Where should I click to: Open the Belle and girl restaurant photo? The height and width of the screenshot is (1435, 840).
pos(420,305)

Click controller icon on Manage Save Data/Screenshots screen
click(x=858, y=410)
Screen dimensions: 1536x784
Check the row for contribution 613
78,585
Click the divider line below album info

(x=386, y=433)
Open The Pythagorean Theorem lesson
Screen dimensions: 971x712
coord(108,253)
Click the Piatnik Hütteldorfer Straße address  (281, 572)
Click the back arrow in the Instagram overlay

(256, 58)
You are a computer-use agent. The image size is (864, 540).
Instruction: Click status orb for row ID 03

+-------+

Written instruction - Pick out every line in the listing that contains the word "Open", matching case exactly, and copy each of those lines.

Written reply -
Where should I click to: Open the Belle and girl restaurant photo? The height and width of the screenshot is (1435, 840).
Open The Pythagorean Theorem lesson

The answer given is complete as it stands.